Re: Distal vs. proximate: Timing of design events and Pax-6

From: RDehaan237@aol.com
Date: Fri Apr 27 2001 - 07:21:31 EDT

  • Next message: Howard J. Van Till: "Re: Distal vs. proximate: Timing of design events and Pax-6"

    Tim,

    Thanks for your response. I have printed out the article by Ma'ayan Semo
    9th. I take it that's the author's name?

    As I looked at the pages being spit out by my printer, several questions came
    to mind:
     
    Can anyone seriously doubt that the eye in its many manifestations was
    designed?

    Were they designed by the Blind (really Extremely Myopic) Watchmaker of
    natural processes or a super-human intelligence working through natural
    processes?

    Perhaps the question is, should we elevate natural forces to the level of
    intelligent agents, or should we reduce intelligent agency to natural forces.

    You wrote previously, "Nonetheless these thoughts give no reason to suppose
    that a designer's work is finished on Earth. Why would one expect that no
    additional species, families or phyla are slated for future creation?
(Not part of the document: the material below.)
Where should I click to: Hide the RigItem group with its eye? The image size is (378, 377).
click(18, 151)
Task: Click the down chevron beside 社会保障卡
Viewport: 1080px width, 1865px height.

How do
    we know there are no further designs waiting to be applied?"

    I will respond to that again. My model of the history of organic life, in
    brief, is that it is a developmental, progressing and bounded history, much
    as an individual's life history is developmental and bounded. It has a
    beginning and an ending. For example, events and processes in the early
    stages of an individual's life are not repeated at age 80. Likewise design
    events in the early stages of organic life are not repeated now or in the
    future. In my view the developmental bounded view of life is repeated at all
    levels, in individual life spans, in species and phyletic groups, and I
    believe in the history of the total biota. An implication of my view is that
    the present biota is in its near-final stage of development, of its bounded
    life span.

    This view of life is not derived purely from scientific observation. But I
    believe that the data on the history of organic life support it.
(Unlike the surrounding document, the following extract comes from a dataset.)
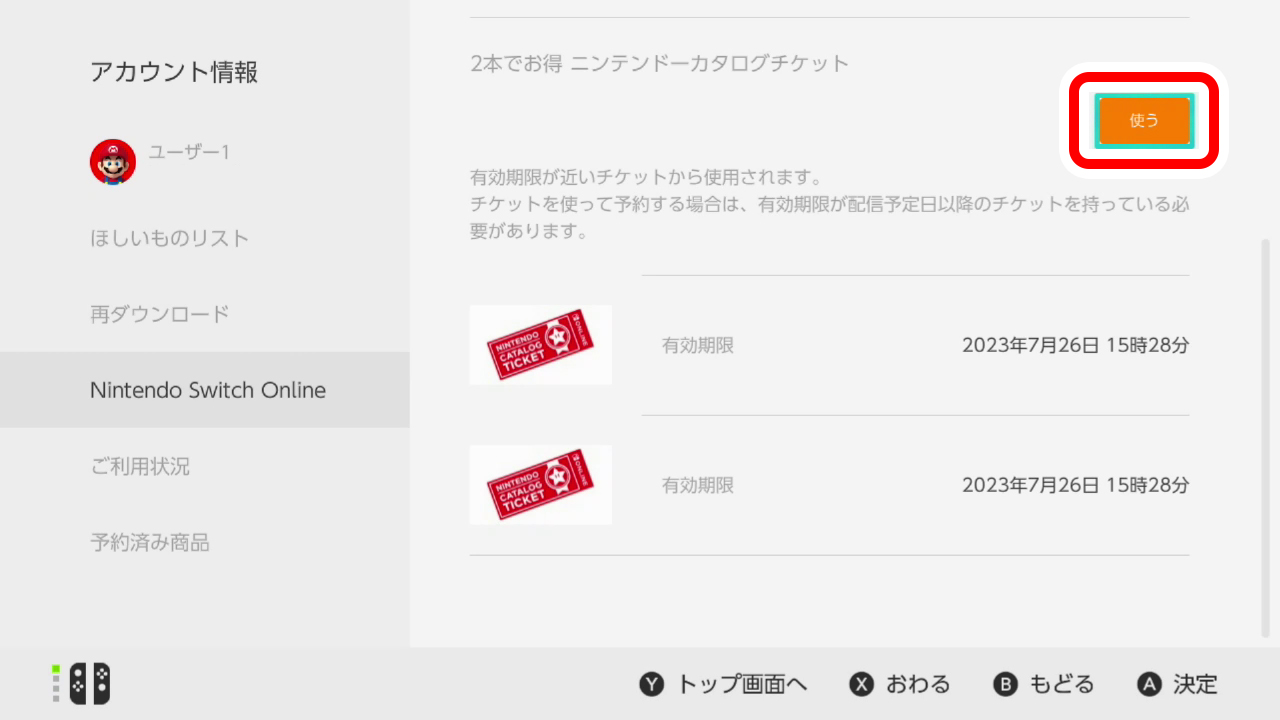Click the orange 使う button
Screen dimensions: 1280x720
click(x=1143, y=120)
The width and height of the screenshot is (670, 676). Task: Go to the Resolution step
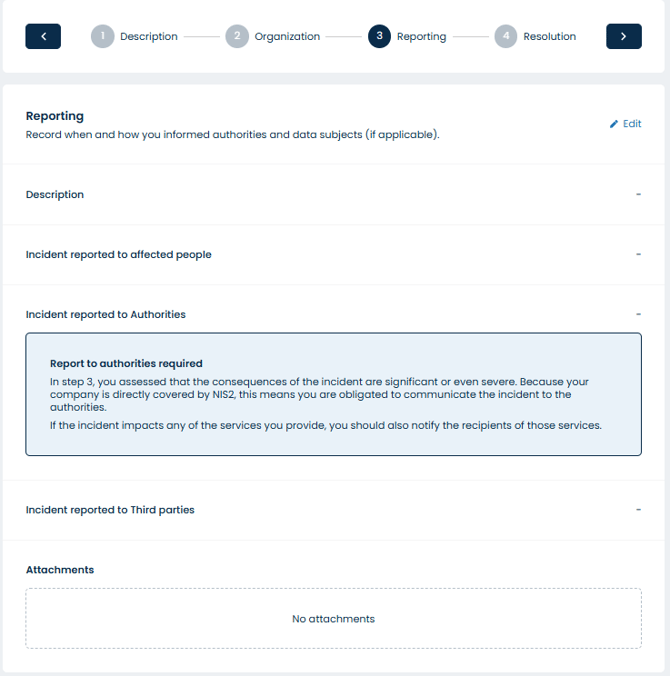click(549, 36)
    I also think that Christian theology favors a view of a developmental,
    bounded history of life that it has a goal and will have an ending.

    Your view, if I may venture to say, is that the history of life is open
    ended, and probably uniformitarian, that almost anything can happen as it has
    in the past. I don't think that your view has more factual support than mine
    does, in fact, I think it has less.

    Our respective models are both shaped by and shape our interpretation of
    data.

    By the way, how would I access Medline?